ENTRIES PROVIDED Block Start

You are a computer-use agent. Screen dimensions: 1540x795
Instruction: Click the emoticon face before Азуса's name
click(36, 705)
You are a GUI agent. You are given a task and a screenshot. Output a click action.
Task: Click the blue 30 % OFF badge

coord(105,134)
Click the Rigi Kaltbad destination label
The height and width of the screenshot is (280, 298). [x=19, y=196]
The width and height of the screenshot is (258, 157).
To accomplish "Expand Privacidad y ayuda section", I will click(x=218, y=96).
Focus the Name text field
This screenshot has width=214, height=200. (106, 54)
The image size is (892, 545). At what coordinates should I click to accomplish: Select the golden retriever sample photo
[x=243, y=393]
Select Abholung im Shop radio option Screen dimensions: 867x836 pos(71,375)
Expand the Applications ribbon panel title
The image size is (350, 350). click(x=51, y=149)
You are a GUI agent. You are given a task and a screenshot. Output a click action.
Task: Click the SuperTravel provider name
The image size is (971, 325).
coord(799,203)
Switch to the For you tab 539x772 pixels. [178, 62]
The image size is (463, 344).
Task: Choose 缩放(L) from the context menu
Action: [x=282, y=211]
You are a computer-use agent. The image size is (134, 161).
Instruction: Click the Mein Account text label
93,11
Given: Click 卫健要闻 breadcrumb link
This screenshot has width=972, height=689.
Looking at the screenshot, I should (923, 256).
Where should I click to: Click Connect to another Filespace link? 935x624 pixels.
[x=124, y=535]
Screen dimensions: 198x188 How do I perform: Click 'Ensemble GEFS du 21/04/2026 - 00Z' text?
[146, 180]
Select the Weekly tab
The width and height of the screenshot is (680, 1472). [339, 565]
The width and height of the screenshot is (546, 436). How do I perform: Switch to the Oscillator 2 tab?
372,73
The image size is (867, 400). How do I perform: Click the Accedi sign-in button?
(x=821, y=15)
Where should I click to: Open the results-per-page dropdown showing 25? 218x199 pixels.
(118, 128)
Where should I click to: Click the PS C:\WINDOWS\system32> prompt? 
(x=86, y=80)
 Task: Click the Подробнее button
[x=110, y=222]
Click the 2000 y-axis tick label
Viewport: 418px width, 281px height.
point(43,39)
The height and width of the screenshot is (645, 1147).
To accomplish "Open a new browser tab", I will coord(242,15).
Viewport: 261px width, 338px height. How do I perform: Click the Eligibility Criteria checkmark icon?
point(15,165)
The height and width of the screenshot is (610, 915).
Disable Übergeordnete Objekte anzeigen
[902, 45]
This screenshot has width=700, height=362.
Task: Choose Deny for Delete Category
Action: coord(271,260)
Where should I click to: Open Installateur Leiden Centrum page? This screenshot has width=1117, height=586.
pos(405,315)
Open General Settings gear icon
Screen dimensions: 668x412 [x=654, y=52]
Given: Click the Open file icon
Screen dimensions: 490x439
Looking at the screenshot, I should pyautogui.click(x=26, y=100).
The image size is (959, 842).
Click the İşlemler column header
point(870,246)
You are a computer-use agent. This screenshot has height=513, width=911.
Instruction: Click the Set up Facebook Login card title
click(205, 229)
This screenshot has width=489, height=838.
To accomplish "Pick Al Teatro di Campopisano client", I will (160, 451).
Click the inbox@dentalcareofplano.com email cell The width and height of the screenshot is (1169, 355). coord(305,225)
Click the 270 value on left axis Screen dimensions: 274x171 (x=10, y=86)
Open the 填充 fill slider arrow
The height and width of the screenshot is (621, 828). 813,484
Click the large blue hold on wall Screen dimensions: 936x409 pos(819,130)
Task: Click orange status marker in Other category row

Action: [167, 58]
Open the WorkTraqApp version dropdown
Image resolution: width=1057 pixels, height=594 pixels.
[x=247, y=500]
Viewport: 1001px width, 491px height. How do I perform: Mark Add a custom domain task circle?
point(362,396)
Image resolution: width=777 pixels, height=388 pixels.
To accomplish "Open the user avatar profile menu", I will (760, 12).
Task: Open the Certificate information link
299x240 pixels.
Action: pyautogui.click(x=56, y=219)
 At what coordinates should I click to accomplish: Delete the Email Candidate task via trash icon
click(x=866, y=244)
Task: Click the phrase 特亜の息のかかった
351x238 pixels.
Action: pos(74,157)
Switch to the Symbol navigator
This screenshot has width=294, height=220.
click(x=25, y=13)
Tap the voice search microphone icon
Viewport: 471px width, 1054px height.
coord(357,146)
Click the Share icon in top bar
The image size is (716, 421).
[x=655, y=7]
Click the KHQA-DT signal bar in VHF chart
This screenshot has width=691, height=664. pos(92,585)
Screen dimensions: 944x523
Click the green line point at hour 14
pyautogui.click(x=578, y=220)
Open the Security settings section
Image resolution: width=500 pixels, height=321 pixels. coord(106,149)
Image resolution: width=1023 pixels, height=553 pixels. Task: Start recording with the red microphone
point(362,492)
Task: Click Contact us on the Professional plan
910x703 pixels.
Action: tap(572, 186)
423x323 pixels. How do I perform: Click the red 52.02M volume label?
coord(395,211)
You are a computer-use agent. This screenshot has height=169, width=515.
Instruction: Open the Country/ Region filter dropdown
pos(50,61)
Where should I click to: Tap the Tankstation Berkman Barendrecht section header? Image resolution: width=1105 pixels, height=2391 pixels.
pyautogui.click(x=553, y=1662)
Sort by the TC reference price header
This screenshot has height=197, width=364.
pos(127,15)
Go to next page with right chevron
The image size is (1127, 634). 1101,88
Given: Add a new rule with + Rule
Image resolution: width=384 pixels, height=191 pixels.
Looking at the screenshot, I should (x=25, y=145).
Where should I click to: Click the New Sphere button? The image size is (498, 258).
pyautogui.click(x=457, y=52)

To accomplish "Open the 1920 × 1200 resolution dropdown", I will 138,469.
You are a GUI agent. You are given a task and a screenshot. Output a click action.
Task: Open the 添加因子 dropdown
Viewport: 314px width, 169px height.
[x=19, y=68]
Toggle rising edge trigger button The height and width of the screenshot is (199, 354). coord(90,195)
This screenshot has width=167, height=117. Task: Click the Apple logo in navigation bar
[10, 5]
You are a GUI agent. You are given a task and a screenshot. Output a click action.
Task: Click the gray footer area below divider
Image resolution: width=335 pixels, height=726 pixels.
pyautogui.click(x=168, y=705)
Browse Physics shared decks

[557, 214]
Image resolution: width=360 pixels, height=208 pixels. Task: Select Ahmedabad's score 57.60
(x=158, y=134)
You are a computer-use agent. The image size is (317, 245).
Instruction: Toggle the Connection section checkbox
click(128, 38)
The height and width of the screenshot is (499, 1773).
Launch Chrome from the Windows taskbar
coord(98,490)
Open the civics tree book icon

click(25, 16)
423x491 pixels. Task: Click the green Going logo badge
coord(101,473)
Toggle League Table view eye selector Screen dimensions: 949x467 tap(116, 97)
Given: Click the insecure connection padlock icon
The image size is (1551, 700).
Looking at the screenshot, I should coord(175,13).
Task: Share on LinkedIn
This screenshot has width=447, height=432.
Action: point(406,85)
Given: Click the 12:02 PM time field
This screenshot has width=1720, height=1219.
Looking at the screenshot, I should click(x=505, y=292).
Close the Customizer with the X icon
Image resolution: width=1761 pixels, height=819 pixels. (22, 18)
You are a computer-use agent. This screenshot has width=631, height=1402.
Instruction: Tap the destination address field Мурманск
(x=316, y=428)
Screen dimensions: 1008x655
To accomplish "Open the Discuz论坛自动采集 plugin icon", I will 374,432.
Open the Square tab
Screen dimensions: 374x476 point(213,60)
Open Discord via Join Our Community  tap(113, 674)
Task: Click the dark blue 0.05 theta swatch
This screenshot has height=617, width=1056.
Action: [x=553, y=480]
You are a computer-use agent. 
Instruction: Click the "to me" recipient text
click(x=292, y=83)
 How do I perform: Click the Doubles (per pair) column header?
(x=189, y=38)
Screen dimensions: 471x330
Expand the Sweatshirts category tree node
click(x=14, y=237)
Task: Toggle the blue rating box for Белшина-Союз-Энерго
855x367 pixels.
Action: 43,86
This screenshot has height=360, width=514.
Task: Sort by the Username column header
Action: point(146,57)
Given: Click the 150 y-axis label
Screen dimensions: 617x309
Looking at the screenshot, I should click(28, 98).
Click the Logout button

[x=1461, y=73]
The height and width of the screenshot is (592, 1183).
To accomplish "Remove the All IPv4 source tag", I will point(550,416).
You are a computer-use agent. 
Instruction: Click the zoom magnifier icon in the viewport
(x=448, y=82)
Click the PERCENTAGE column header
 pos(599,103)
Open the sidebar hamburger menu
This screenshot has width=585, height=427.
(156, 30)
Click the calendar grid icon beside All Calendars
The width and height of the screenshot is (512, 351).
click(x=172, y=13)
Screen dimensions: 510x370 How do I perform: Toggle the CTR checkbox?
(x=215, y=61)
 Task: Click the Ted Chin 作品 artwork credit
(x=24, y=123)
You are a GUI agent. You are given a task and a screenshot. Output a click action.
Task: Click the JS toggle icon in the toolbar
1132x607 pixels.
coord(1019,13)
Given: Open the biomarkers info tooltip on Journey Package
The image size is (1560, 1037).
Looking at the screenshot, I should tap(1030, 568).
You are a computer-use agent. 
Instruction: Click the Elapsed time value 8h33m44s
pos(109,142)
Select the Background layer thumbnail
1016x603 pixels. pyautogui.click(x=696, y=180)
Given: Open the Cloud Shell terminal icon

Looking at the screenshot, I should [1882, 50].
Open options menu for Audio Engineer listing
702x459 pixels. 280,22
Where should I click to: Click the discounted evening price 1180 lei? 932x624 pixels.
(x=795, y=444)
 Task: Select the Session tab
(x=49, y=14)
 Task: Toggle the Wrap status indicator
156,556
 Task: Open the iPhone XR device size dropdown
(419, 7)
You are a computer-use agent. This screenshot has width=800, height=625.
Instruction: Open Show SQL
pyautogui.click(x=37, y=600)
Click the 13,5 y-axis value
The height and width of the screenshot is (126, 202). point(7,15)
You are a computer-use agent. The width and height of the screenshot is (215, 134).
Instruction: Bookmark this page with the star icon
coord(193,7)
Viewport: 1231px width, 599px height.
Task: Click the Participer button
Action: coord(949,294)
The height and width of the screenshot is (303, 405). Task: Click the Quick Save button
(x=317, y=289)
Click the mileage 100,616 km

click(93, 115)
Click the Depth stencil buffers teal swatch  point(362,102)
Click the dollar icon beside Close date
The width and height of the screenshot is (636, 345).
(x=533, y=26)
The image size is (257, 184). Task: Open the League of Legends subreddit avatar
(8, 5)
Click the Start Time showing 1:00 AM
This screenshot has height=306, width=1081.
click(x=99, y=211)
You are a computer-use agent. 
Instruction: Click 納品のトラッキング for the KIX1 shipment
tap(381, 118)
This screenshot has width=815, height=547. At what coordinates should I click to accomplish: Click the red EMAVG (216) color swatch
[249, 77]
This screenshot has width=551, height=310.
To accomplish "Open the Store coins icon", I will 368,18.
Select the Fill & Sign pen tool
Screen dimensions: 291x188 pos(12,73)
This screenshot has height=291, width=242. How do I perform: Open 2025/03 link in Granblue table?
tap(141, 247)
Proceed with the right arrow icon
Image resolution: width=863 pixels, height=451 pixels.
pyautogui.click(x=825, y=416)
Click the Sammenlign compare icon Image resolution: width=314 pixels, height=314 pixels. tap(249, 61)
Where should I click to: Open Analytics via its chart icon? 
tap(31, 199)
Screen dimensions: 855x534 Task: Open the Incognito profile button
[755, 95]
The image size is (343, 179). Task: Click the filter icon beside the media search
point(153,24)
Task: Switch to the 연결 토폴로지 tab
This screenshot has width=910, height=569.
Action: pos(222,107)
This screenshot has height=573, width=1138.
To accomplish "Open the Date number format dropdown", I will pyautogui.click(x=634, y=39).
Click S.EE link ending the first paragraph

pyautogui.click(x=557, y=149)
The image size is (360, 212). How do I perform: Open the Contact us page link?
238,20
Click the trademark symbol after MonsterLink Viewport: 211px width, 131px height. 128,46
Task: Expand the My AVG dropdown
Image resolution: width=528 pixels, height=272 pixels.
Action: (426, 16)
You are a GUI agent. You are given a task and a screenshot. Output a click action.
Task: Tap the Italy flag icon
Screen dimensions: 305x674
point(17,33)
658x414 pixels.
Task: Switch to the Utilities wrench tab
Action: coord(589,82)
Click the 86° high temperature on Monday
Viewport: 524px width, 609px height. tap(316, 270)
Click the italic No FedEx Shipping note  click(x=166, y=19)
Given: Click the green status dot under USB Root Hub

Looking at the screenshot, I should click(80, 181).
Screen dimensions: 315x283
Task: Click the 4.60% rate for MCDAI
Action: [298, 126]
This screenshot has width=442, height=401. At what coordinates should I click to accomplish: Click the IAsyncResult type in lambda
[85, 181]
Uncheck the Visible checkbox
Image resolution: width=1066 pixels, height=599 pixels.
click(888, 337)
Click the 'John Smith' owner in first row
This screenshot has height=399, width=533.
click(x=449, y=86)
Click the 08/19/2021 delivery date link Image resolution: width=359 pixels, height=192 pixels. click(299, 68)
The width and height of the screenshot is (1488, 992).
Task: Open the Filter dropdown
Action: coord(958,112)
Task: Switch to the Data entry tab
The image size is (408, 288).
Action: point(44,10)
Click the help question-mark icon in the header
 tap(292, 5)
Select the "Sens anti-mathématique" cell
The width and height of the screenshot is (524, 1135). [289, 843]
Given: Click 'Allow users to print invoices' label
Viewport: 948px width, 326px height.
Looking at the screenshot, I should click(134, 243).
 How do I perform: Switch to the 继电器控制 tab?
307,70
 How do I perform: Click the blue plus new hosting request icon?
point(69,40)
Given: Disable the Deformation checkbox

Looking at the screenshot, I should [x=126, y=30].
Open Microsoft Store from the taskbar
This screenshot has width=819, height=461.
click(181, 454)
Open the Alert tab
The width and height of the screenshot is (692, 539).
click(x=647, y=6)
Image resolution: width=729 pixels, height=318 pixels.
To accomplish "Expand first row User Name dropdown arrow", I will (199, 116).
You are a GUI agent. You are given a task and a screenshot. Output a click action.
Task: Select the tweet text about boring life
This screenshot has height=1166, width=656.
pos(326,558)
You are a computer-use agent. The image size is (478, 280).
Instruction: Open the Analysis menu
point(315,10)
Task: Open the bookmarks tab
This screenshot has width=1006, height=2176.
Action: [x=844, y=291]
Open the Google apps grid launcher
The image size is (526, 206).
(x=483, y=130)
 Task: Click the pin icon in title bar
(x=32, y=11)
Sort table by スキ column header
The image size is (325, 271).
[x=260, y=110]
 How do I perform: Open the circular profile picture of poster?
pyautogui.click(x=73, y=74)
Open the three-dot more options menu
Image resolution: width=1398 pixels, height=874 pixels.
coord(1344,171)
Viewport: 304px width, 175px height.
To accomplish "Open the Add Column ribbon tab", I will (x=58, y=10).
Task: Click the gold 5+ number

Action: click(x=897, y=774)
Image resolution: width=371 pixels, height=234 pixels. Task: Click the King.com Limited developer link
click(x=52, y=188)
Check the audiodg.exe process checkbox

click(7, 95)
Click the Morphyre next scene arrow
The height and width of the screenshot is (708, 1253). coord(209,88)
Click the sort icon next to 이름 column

ENTRIES PROVIDED Block End

Note each line of the entries that has "Store" in it, and copy those lines.

To accomplish "Open the Store coins icon", I will 368,18.
Open Microsoft Store from the taskbar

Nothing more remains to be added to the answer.